═══ Given entries
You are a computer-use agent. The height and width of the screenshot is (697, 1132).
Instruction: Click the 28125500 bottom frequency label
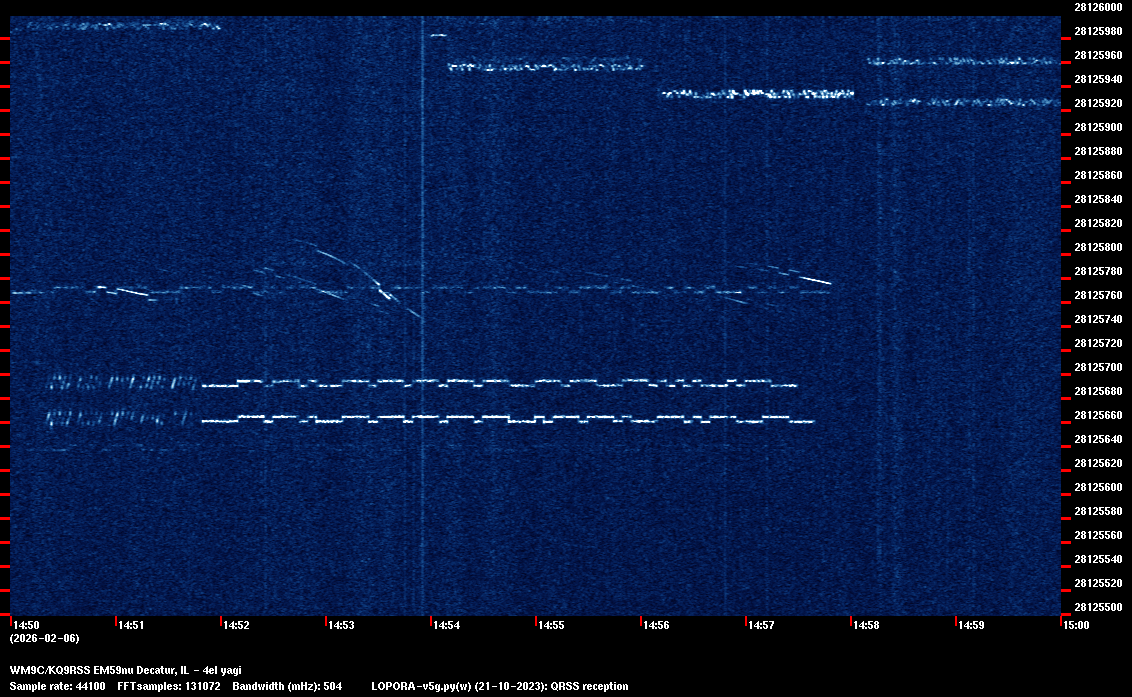(x=1097, y=607)
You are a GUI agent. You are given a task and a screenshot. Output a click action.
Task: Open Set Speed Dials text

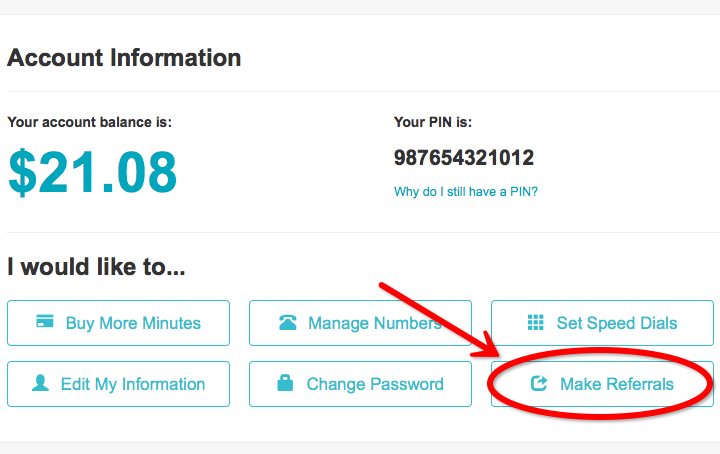tap(617, 323)
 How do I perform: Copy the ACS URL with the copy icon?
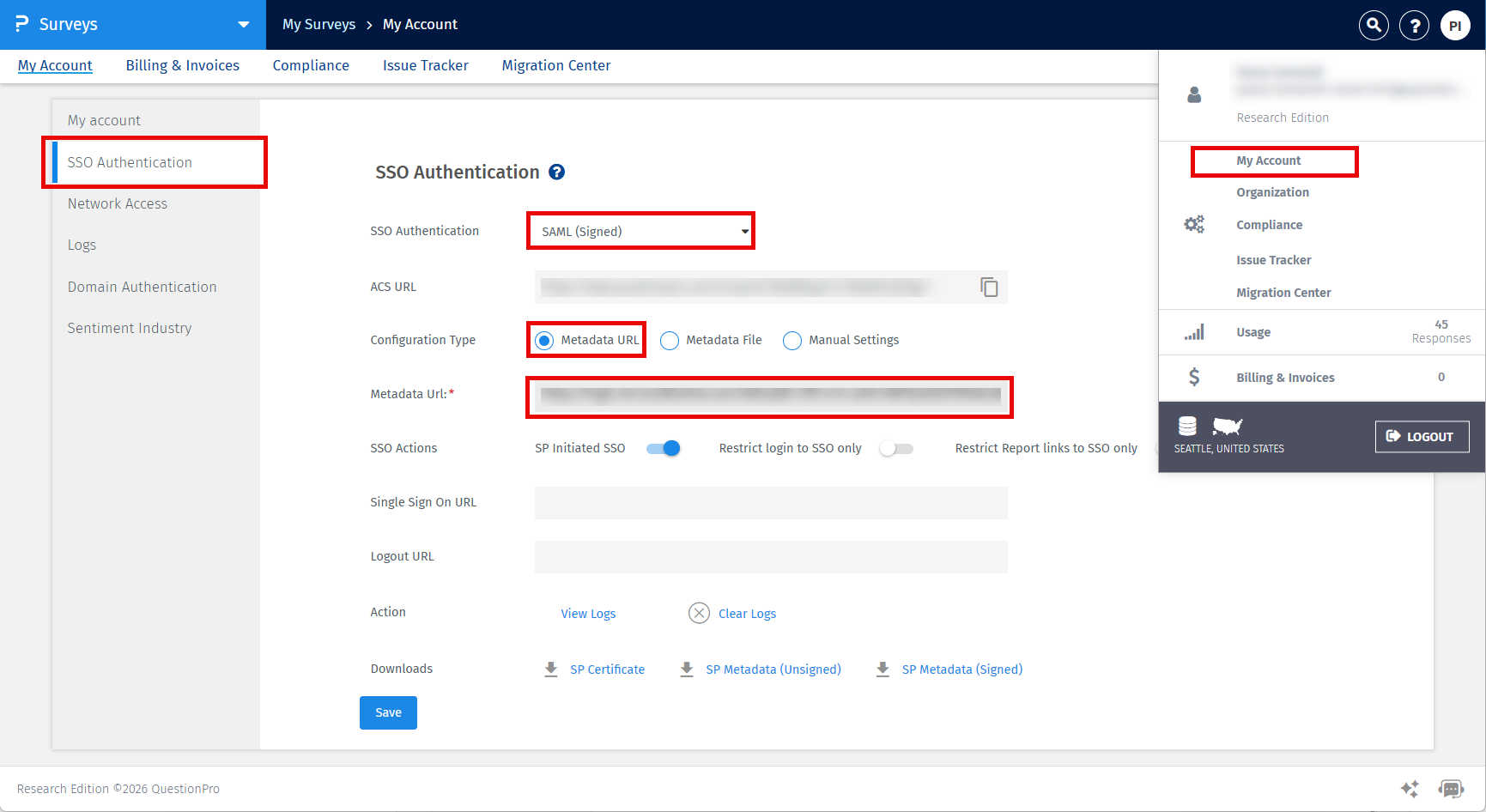[989, 287]
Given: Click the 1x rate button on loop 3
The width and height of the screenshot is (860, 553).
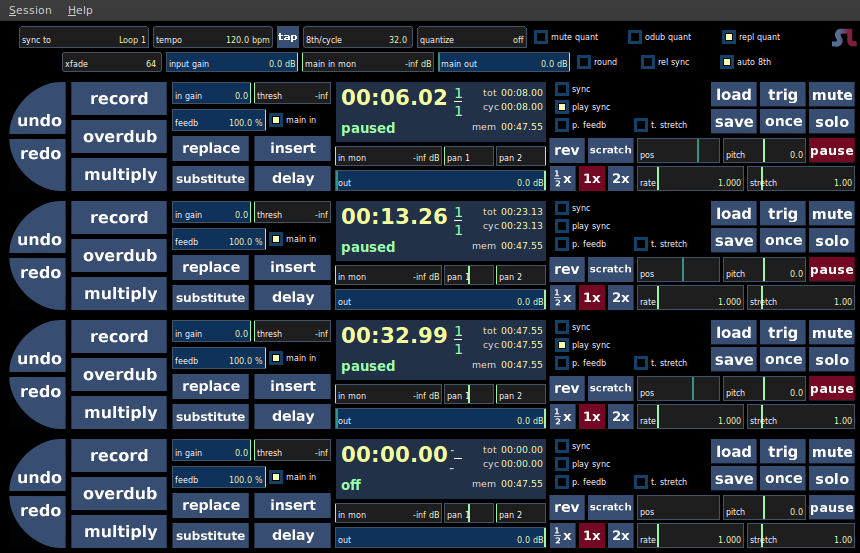Looking at the screenshot, I should coord(592,417).
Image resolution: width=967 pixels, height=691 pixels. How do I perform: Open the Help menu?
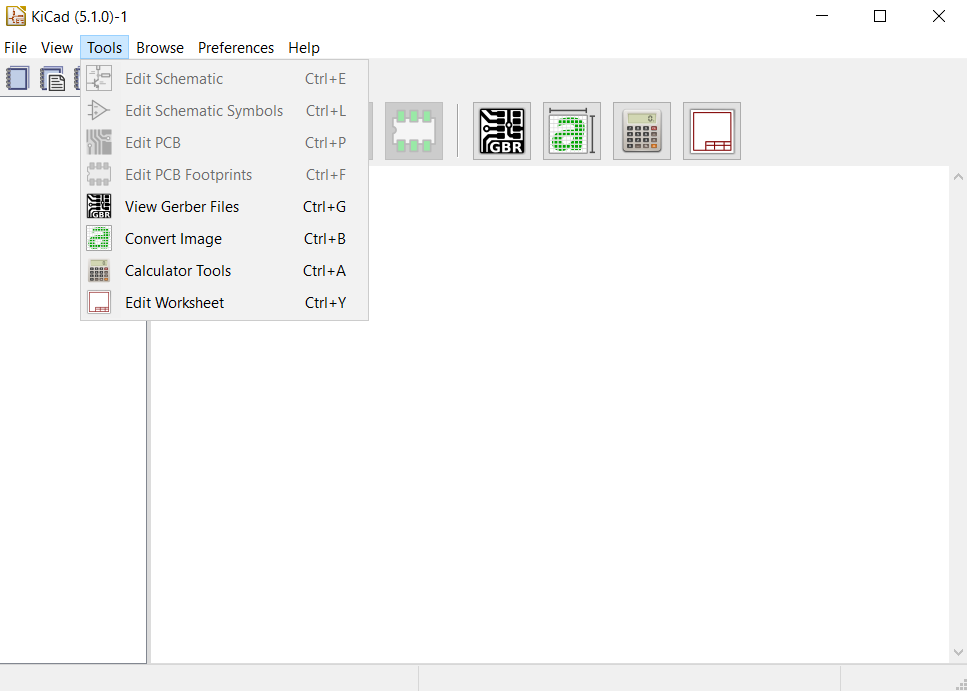[x=304, y=47]
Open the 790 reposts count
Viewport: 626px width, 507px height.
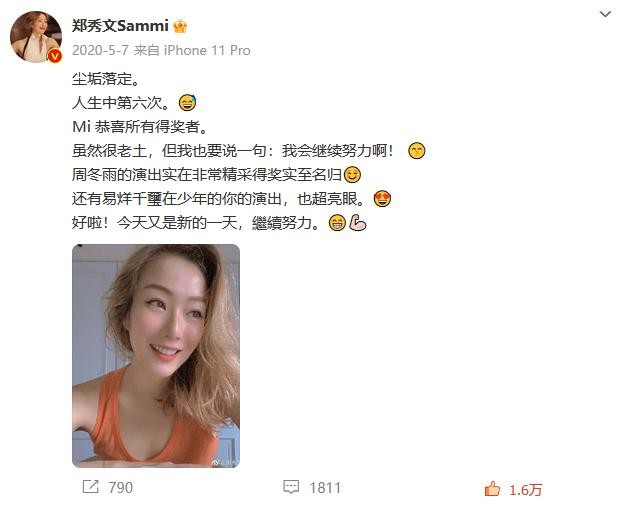coord(121,488)
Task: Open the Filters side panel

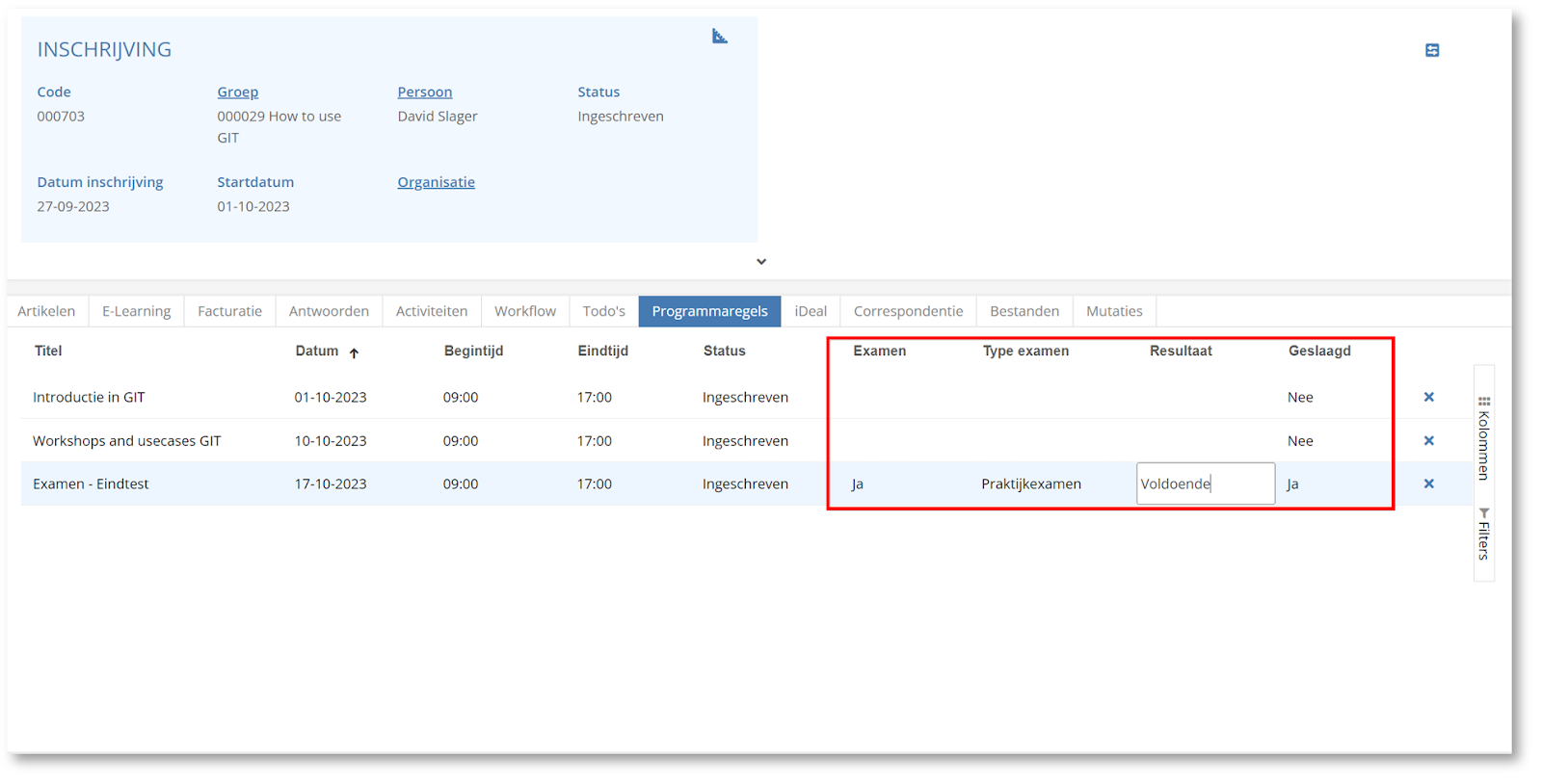Action: coord(1483,535)
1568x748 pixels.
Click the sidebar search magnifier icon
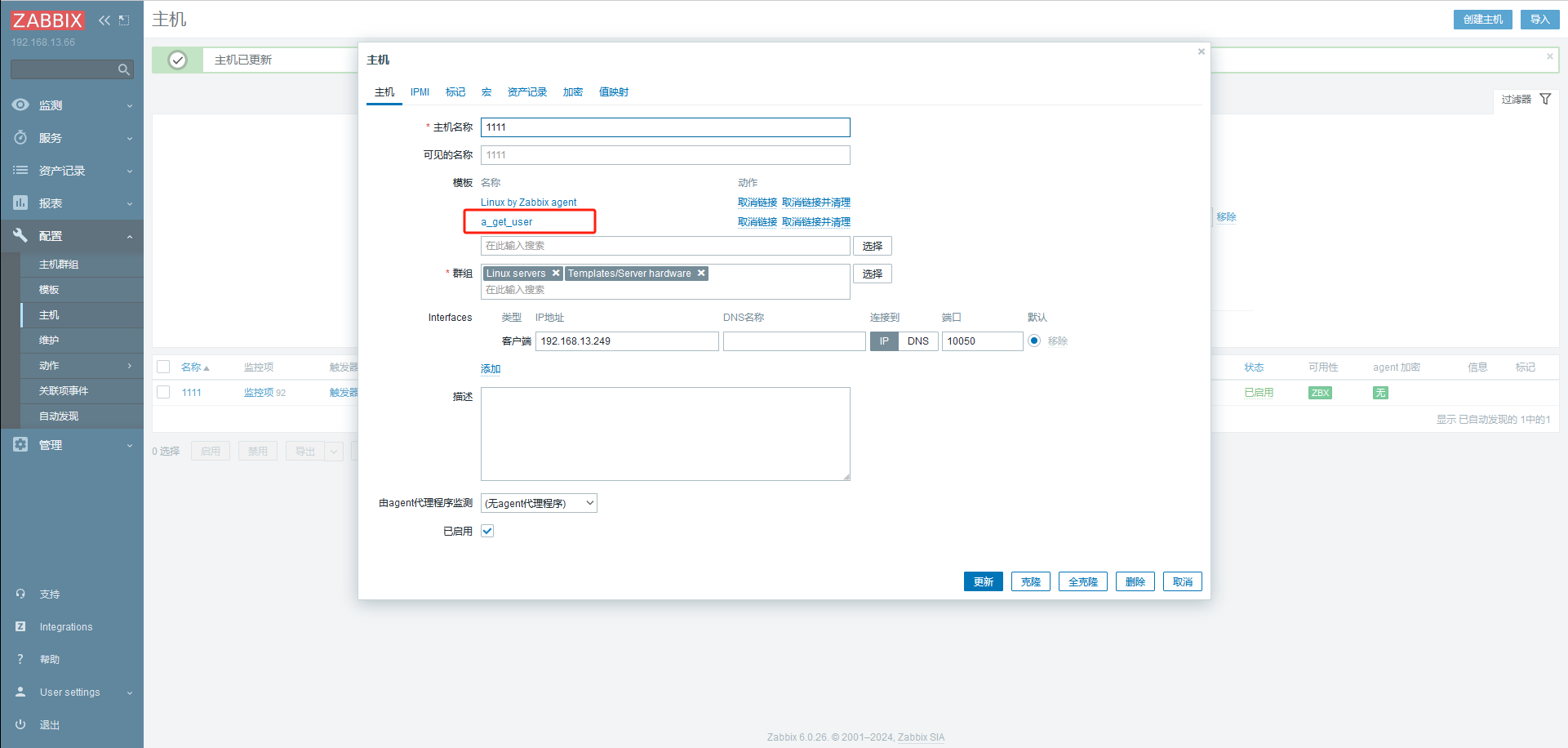[x=123, y=70]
══════
• Required work
Starting at the line with "1568x748 pixels.", transcribe the listing above exactly through its last line. No picture belongs in the transcription.

• Response box
1568x748 pixels.
Click the sidebar search magnifier icon
[x=123, y=70]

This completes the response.